A las dos semanas del alta, la paciente persistió con fiebre intermitente y apareció una disnea de esfuerzos moderados; presentaba una saturación de oxígeno de 93% respirando aire ambiental. Entre los exámenes de laboratorio de control destacó una persistencia de la PCR elevada (12 mg/dl), la velocidad de eritrosedimentación sobre 100 mmHg 1°h, procalcitonina normal, el recuento de leucocitos era normal con 5,6% de eosinófilos. Una nueva radiografía y tomografía axial computada (TAC) de tórax mostraron un aumento del tamaño de la consolidación lingular con broncograma aéreo y aparición de múltiples infiltrados nodulares bilaterales. La paciente fue reinternada iniciándose tratamiento antimicrobiano empírico con claritromicina y se realizó una fibrobroncoscopia con lavado bronquioalveolar (LBA) y biopsias transbronquiales. La vía aérea se observó de aspecto normal, sin secreciones. Las muestras de biopsias fueron escasas por lo que no permitieron demostrar lesiones significativas. Los cultivos del LBA fueron negativos, así como las bacilocopias y la IF para Pneumocystis jiroveci; tampoco se detectaron elementos micóticos.
La paciente evolucionó los siguientes 10 días con fiebre intermitente y deterioro lento y progresivo del intercambio gaseoso. La imagen radiológica mostró un aumento de tamaño de las lesiones y pérdida del volumen pulmonar.
Se realizó una biopsia pulmonar quirúrgica por video-toracoscopia, la que resultó sin incidentes.
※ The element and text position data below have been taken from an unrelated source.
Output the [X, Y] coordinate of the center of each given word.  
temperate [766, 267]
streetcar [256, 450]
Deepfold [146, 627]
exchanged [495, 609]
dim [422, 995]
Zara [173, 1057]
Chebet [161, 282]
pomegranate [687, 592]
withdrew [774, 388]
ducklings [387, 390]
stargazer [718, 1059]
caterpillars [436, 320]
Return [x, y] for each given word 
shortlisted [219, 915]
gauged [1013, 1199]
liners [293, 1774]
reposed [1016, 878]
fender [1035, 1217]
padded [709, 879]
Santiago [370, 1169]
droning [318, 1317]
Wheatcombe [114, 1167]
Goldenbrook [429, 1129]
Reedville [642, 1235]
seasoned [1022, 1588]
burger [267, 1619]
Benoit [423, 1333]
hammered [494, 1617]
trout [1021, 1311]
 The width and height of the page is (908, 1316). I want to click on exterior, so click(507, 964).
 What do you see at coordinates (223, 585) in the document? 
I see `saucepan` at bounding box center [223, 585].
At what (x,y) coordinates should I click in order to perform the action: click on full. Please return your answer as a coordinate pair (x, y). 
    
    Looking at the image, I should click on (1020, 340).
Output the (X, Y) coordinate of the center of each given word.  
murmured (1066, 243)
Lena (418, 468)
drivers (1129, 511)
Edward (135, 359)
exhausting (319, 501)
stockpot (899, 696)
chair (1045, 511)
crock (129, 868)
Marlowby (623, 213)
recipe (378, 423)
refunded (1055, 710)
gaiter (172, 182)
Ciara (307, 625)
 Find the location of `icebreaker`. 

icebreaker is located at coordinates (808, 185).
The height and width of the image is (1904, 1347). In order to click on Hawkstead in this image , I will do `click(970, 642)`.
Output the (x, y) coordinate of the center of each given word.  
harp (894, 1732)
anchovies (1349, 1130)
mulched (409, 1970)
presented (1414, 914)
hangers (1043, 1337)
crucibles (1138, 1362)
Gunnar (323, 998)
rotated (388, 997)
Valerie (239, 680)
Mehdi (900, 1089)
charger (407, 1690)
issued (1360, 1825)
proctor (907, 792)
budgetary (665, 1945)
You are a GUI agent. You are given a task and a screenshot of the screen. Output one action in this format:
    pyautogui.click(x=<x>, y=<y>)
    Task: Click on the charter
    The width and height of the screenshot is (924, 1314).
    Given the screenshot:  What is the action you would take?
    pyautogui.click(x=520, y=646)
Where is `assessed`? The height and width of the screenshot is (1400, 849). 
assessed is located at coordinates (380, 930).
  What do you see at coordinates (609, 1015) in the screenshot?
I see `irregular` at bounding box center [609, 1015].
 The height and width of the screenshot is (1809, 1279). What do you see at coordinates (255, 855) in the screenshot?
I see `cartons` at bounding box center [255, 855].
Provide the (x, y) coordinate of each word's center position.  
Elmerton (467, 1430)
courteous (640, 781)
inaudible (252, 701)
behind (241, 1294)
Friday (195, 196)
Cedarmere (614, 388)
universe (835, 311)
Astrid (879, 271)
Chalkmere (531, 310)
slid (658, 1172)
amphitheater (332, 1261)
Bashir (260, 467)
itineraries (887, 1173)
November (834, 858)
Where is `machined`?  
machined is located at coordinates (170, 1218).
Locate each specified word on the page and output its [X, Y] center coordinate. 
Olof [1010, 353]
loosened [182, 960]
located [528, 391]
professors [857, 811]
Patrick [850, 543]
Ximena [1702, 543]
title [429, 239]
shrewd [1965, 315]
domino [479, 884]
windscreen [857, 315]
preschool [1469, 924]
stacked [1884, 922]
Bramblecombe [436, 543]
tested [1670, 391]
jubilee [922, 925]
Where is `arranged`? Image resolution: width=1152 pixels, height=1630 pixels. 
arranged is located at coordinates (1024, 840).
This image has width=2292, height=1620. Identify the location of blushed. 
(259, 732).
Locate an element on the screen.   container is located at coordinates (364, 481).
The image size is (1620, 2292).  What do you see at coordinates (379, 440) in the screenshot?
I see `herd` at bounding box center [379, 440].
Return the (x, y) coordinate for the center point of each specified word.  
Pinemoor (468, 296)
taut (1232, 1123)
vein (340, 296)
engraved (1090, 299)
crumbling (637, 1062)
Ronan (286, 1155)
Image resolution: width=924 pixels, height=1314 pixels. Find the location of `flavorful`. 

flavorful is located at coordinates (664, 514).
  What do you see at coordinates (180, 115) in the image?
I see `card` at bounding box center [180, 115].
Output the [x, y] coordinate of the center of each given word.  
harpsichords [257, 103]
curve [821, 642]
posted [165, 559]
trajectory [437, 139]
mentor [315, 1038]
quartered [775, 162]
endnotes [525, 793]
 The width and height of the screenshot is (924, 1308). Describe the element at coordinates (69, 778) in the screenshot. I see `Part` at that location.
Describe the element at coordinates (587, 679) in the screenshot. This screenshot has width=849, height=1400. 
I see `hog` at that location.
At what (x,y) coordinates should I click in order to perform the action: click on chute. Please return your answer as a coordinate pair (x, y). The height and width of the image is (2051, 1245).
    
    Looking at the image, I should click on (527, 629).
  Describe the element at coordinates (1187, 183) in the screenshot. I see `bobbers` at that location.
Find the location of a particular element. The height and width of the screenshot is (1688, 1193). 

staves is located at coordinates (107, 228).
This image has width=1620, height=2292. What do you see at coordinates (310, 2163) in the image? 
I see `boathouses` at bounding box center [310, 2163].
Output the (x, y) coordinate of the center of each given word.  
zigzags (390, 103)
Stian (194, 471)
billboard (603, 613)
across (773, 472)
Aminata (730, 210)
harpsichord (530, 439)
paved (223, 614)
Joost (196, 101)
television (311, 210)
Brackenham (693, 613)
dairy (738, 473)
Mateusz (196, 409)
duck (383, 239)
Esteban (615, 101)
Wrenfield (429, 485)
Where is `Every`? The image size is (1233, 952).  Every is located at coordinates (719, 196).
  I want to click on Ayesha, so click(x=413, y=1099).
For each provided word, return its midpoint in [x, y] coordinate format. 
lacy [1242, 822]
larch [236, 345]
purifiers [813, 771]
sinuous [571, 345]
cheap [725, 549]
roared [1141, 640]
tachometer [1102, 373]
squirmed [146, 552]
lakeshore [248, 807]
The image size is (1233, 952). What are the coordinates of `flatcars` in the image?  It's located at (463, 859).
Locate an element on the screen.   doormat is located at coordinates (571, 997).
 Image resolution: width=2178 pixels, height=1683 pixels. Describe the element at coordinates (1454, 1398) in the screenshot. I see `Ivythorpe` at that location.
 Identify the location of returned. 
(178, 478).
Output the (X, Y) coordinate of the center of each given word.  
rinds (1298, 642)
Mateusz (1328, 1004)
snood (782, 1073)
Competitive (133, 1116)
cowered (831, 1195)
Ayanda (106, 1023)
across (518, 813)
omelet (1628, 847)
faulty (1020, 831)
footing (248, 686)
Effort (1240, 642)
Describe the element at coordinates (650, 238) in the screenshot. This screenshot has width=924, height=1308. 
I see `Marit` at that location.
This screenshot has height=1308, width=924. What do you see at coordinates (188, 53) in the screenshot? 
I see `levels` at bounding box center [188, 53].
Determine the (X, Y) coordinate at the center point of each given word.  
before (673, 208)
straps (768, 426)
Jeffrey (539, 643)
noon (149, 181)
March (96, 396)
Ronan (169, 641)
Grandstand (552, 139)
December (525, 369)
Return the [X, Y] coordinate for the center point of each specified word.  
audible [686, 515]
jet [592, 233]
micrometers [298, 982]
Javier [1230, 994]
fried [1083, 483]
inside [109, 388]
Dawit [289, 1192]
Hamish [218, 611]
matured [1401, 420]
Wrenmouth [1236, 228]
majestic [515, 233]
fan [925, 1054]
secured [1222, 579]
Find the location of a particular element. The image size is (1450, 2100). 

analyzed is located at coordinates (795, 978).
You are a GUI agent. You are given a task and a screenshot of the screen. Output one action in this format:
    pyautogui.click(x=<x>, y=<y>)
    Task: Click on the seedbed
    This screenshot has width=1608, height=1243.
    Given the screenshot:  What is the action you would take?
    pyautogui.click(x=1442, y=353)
Los estudios bacteriológicos en el tejido pulmonar fueron negativos (Gram y cultivo corriente, tinción de Ziehl Neelsen, cultivos de Koch). Una RPC para Mycobacterium spp. también resultó negativa.
El estudio histopatológico pulmonar mostró granulomas intraparenquimatosos y subpleurales no caseificantes, constituídos por histiocitos epitelioídeos, escasos linfocitos y necrosis focal. Hacia la periferia de los granulomas existía infiltrado linfocitario y de granulocitos eosinófilos. Con tinción de Gomori-Grocott se observaron esférulas inmaduras y maduras, estas últimas con endosporas evidentes con tinción de ácido peryódico-de Schiff (PAS). En las tinciones de Gram, Warthin-Starry y Ziehl Neelsen no se observaron bacilos, cocáceas ni bacilos alcohol-ácido resistentes. En dos muestras se observó en la periferia del proceso inflamatorio granulomatoso, tejido conectivo laxo en alvéolos y conductos alveolares. El diagnóstico histológico concluyó una coccidioidomicosis con reacción granulomatosa y patrón de neumonía en organización focal.
Al reinterrogar la paciente, se rescató el antecedente de un viaje reciente al norte de México, específicamente a la ciudad de Hermosillo (Sonora) y a la frontera de México con E.U.A (Arizona), en donde estuvo cuatro días antes de su regreso vía Perú a Chile. Con este antecedente y la presencia de esférulas con endosporas en la histopatología, se confirmó el diagnóstico de coccidioidomicosis. Se reemplazó el tratamiento antibacteriano por itraconazol 200 mg, dos veces al día, por 12 meses, logrando una regresión completa de las lesiones pulmonares y normalización de los parámetros inflamatorios.